(Dataset rows)
--

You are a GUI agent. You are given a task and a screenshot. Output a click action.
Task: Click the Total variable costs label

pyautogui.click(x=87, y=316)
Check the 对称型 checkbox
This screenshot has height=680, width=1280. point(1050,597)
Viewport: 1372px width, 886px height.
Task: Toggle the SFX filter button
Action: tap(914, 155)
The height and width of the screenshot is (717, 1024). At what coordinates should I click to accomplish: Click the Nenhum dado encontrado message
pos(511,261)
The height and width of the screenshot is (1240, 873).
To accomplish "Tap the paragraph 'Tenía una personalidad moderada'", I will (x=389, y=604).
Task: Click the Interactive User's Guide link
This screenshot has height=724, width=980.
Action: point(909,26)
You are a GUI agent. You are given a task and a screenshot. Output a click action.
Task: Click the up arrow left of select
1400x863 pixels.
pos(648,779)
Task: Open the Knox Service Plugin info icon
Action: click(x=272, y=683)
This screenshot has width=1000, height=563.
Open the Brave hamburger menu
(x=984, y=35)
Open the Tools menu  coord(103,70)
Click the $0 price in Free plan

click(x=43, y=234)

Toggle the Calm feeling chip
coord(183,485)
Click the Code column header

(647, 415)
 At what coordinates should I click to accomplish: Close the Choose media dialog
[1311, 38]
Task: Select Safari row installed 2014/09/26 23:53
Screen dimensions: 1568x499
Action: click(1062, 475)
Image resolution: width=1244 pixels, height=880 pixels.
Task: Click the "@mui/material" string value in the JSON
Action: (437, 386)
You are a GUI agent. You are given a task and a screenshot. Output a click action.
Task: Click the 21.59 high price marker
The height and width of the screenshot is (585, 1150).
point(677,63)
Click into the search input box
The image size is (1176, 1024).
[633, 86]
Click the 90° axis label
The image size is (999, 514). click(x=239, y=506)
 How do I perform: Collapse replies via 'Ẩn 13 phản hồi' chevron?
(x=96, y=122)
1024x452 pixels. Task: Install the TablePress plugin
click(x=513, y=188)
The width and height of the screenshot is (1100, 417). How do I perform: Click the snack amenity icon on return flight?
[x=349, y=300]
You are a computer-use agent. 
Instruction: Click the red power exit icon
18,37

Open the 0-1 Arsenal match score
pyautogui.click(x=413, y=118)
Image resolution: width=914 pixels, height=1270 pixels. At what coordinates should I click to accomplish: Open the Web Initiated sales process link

--

• STATED EXERCISE: Rewrite the material as a numbered list, beginning with its first line and continuing through the line containing "pyautogui.click(x=87, y=316)", with both of those lines included and blank lines omitted.

• REPLY TO THE EXERCISE:
1. You are a GUI agent. You are given a task and a screenshot. Output a click action.
2. Task: Click the Total variable costs label
3. pyautogui.click(x=87, y=316)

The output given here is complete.